A maior variação percentual foi observada no etanol. O combustível foi encontrado com preços entre R$ 5,39 (no bairro do Potengi, zona Norte) e R$ 6,29, uma diferença de 17,13%, o que representa R$ 0,92 a mais no bolso do consumidor por litro. Para a gasolina comum, a diferença chegou a R$ 0,80 entre o menor preço (R$ 6,37, no bairro das Rocas) e o maior (R$ 7,19), uma economia potencial de 12,87%. No diesel S-10, a variação foi de R$ 0,81, com o menor preço a R$ 6,38 (bairro da Ribeira) e o maior a R$ 7,19.

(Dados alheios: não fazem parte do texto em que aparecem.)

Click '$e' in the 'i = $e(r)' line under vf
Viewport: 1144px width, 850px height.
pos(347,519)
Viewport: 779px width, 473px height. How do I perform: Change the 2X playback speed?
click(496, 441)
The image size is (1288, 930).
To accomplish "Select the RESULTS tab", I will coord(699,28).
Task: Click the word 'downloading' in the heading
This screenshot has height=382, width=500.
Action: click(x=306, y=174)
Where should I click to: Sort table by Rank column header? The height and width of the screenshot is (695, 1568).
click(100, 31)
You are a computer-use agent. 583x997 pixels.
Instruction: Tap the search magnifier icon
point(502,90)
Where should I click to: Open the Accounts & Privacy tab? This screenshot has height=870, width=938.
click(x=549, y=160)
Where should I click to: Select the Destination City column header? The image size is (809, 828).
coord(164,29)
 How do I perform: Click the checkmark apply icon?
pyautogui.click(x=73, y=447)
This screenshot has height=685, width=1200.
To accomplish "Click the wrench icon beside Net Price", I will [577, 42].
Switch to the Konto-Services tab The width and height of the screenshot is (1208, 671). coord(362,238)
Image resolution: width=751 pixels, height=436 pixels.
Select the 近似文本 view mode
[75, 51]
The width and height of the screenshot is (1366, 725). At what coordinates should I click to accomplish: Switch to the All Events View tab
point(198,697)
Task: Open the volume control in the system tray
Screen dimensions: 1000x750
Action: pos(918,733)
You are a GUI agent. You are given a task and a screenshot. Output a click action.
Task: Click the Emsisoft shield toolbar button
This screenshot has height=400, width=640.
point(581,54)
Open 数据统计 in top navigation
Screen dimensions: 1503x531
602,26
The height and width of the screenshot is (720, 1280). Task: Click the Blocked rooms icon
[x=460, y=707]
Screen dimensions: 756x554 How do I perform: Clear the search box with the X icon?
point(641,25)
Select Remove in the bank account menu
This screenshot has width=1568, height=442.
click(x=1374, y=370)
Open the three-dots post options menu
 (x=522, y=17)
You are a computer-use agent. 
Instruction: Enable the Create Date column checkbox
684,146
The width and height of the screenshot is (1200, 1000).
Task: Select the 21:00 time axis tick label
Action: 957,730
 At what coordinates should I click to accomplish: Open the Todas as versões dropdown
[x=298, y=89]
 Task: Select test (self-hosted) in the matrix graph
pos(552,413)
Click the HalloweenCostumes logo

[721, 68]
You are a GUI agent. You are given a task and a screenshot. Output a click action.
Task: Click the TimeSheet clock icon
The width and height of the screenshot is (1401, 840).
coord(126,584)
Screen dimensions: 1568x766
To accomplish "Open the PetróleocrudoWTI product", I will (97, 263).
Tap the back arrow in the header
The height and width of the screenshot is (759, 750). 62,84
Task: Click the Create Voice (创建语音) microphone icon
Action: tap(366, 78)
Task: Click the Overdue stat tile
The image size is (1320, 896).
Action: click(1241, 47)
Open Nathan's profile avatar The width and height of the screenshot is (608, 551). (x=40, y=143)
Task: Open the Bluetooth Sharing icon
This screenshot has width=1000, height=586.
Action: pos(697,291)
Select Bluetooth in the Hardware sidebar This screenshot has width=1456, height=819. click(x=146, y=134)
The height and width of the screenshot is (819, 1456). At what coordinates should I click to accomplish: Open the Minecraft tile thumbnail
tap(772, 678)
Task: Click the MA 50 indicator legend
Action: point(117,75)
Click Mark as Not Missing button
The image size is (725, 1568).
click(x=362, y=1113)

Regiões com melhores preços médios
O estudo do Procon Natal também detalhou as médias de preço por região da cidade. A zona Leste apresentou os melhores preços médios para a gasolina comum (R$ 6,88), etanol (R$ 5,80) e gás veicular (R$ 5,04). Para o diesel comum, a melhor média foi encontrada na região Sul (R$ 6,53), enquanto o diesel S-10 teve o preço médio mais baixo na zona Oeste (R$ 6,57).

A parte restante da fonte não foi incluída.